After two years of bad weather luck (snow in 1980, avalanches and exposed rock in 1981), this year Silverton produced new records for both men and women. Cat-strong Austrian Franz Weber, long in the shadow of legendary Californian Steve McKinney, who broke through the 200 kph barrier at Portillo, Chile, in 1978, finally uncorked a big one against his rival, setting a new mark of 125.959 mph (203.160 kph). And Martin-Kuntz, a rookie in only her second speed event, surprised everyone but herself to take the women’s title away from Frenchwoman Annie Breyton. After a single qualifying event in Squaw Valley, where racers went “only” about 80 mph, Marti scorched the Silverton spring snow in a world record 111.290 mph.
She has always been an athlete, a skier, rock climber, kayaker, and yoga teacher. She has always been strong and strong-willed, especially when there was a physical challenge to meet. And she always liked to go fast. She tried downhill racing on the women’s pro circuit, and liked it but felt “gypped.” “We weren’t going that fast. I wanted to go faster.”
So, Marti recalls, “I thought I’d go over to Storm Peak and just run until I got scared and say, ‘Adios.’”
She didn’t get scared. But in the preliminaries, and indeed in every run right up to the last one, Tahoe skier Kirsten Culver was faster than Marti by a couple of miles per hour. She couldn’t understand it. There must be some tiny flaw in her position. She found it, she felt certain, studying photos taken during the early runs.
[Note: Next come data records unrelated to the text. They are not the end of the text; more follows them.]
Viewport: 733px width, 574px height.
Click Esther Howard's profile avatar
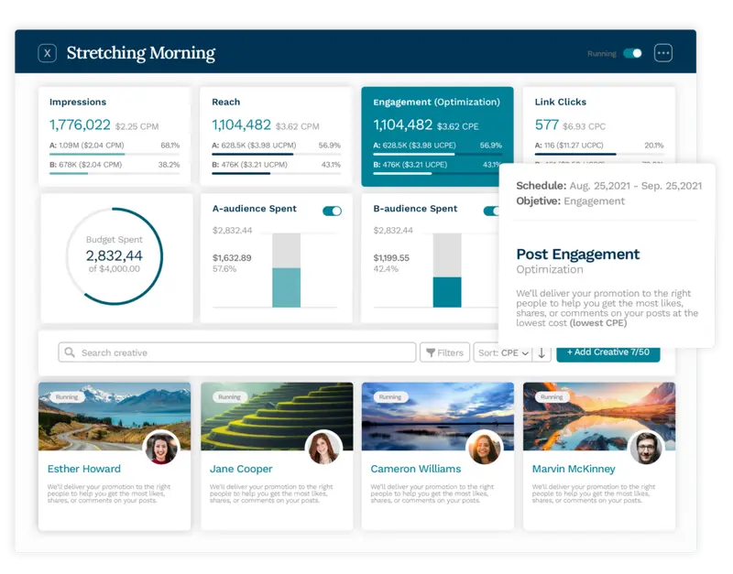(x=162, y=448)
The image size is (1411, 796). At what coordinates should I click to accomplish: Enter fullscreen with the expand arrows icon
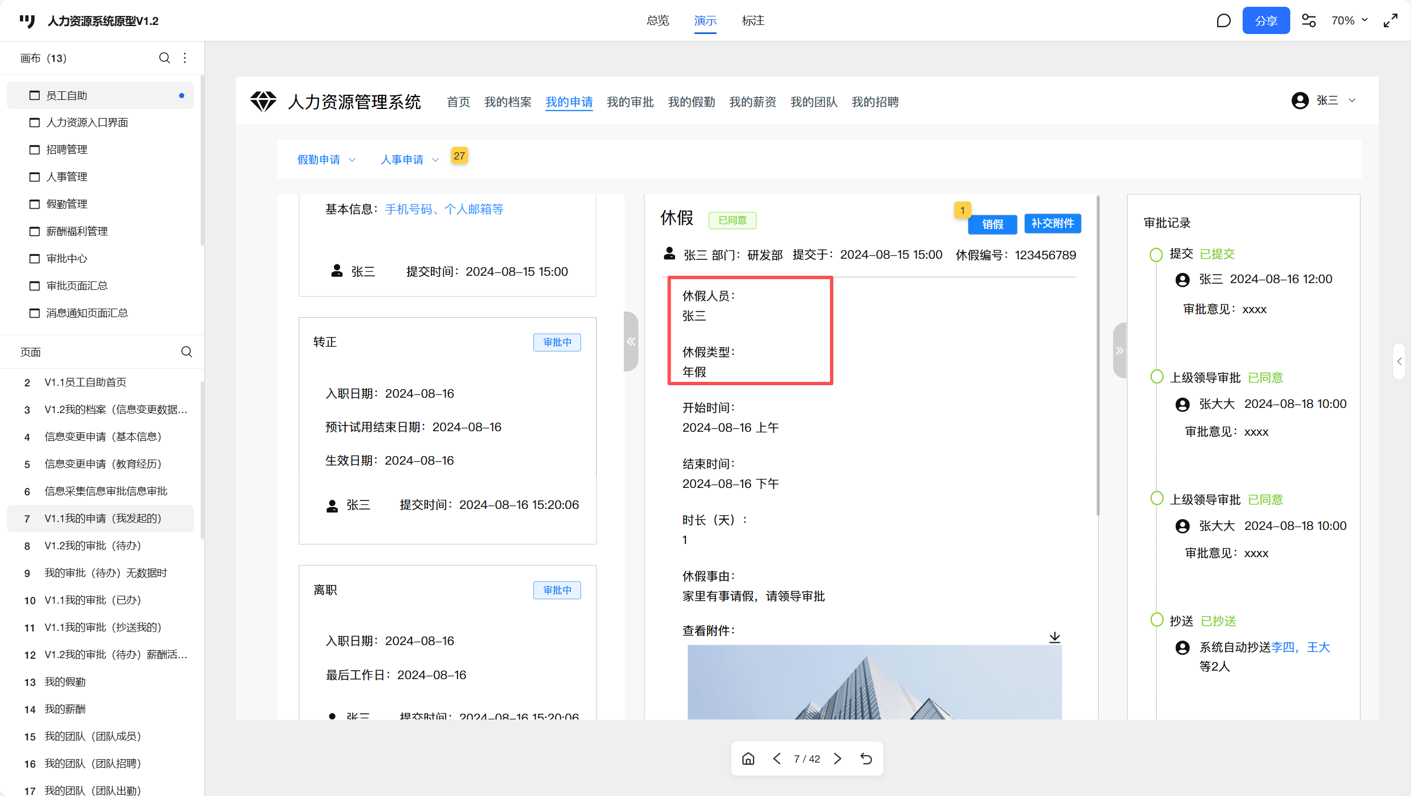pos(1391,21)
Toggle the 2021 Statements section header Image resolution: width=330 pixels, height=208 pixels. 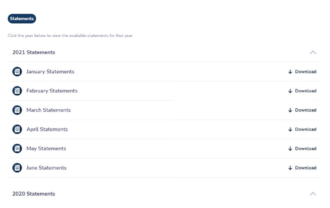click(x=34, y=52)
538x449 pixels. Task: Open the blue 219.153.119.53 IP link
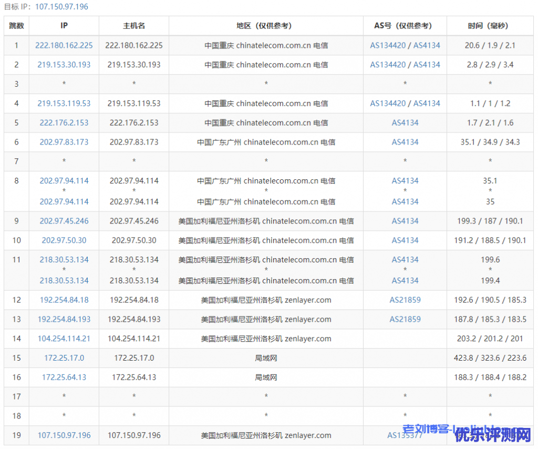[64, 104]
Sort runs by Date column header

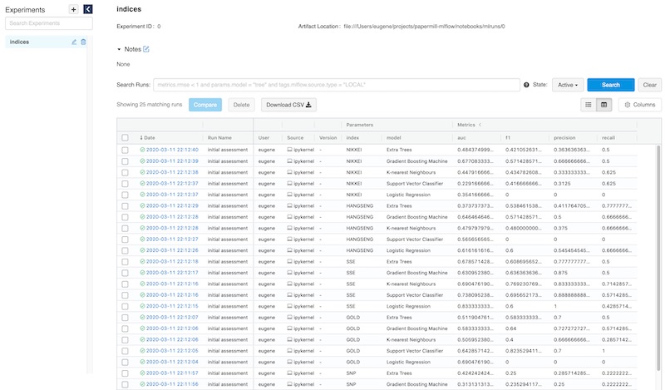click(x=150, y=137)
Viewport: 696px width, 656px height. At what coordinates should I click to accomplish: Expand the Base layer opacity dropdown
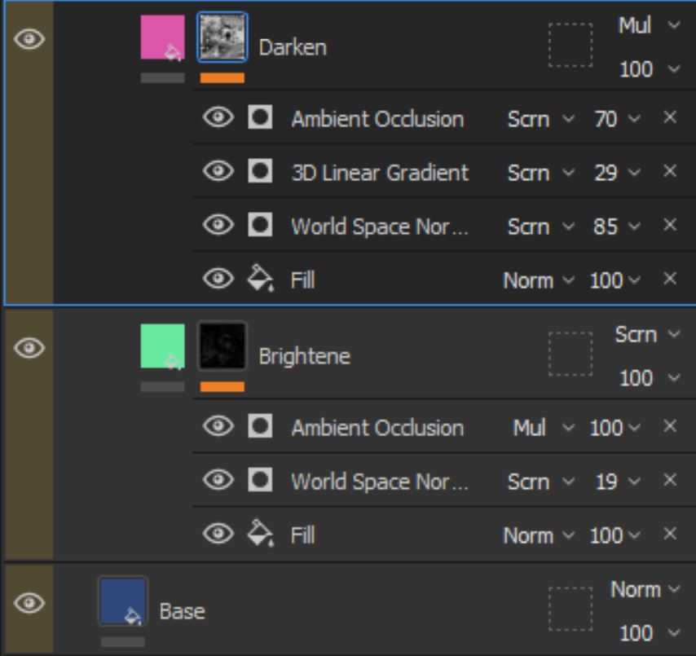click(649, 633)
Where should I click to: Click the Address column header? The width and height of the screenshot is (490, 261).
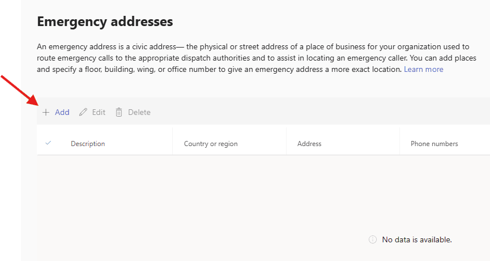[309, 144]
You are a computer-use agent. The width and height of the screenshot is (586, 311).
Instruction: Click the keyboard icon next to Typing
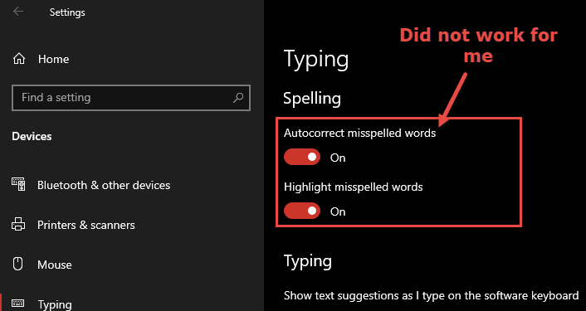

Her hands were a little low, scooping air. But when she corrected in front of a mirror, the backs of her poles slipped disconcertingly off her hips.
So out she went into sleepy Silverton in search of a pipe bender. She found one in master electrician Buddy Kaiser, who deftly, carefully (“Say, this stuff is real stout, isn’t it?”) put the proper new curves in the already curvy poles.
Sunday, April 25, 1982 was a perfect, clear-sky day. Everyone knew a record was possible. Kirsten Culver took off first from the new start higher up in the couloir. And, sure enough, she obliterated Breyton’s 108 mph record with run of 111.235.
Marti was calm in the start. “It’s a quiet kind of place. You don’t think a whole lot.” She didn’t hesitate. She jumped her skis around and dove for the bottom, pressing into a terrific wind of her own making. Streaking through the timing lights, skis vibrating more off the snow than on it, the roar of the turbulence, of the air parting around a body at that speed, is like the sound of bacon frying, in a hot pan, amplified through loudspeakers.
She held it together. Marti had her record, by 55 thousandths of a mph.
“What now?” asked the television interviewer. Marti’s direct answer: “I’m gonna have a bottle of champagne and go home and plant my garden.”